Jesus was accusing the scribes of ascribing or the Holy Spirit’s work in Christ’s ministry to Satan instead. Refusing to believe that Jesus was the Christ – the Messiah. Denying Jesus as the Son of God and denying the work of the Holy Spirit.
Jesus was also warning them and others that it was not too late to change their minds about who He was (the Messiah and Son of God) and to repent of their self-righteousness and believe in Him.
On “The Briefing” podcast Al Mohler said the unpardonable sin is resisting the Holy Spirit’s call to repentance and salvation.
So have you committed the unforgivable or unpardonable sin?
If you have heard the Gospel and you continue to ignore the Holy Spirit’s call – you will not be saved. But while you are still living it is not too late.
In 2 Peter 3:9 we read…
Mohler said “it is impossible for the Christian to commit the unpardonable sin because that would mean the Holy Spirit’s work was not perfect and saving.”
Then we come back to Jesus’ family calling for him again. Last week his family was trying to pull him away from the crowds because they though he was out of his mind.
Read Mark 3:31-35
Who is Jesus’ Family?

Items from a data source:

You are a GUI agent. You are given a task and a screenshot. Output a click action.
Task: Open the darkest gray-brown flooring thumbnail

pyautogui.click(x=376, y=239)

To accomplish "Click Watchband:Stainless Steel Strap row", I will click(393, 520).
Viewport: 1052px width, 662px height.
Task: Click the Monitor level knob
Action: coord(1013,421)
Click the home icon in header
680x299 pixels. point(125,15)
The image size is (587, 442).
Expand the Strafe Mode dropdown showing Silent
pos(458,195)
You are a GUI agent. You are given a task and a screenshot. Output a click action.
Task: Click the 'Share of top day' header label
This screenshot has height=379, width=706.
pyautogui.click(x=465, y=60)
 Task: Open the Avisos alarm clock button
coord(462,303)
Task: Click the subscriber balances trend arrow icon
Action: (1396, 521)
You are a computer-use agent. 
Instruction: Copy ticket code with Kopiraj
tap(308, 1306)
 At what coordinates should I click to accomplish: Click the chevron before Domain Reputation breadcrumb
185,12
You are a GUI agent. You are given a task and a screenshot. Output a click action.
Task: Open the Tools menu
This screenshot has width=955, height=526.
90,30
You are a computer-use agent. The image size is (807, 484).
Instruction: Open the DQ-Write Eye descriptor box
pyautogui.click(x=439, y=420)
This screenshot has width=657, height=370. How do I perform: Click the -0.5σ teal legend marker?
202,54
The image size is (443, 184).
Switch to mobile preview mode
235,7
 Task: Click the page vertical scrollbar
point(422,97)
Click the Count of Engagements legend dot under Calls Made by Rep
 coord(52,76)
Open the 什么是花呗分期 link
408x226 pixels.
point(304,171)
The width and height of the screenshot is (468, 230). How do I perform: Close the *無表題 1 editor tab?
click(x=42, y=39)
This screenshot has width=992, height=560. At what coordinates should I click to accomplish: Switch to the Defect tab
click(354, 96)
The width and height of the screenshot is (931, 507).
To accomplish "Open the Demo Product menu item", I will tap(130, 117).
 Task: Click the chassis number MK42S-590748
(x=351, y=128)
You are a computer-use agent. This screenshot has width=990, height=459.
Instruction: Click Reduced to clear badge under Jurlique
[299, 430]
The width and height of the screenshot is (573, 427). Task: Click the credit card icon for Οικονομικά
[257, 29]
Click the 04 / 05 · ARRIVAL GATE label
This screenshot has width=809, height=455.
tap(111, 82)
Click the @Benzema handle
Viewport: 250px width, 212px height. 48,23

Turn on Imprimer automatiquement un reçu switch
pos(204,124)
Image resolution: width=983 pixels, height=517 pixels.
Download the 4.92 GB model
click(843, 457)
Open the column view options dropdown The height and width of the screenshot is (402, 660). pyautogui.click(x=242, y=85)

● **HOW TO COMPLETE THIS TASK**
How would you translate this sentence from the passage on the unpardonable sin into Spanish: "Jesus was also warning them and others that it was not too late to change their minds about who He was (the Messiah and Son of God) and to repent of their self-righteousness and believe in Him."

● **ANSWER FOR THE TASK**
Jesús también les advertía a ellos y a otros que no era demasiado tarde para cambiar de opinión acerca de quién era Él (el Mesías e Hijo de Dios) y para arrepentirse de su justicia propia y creer en Él.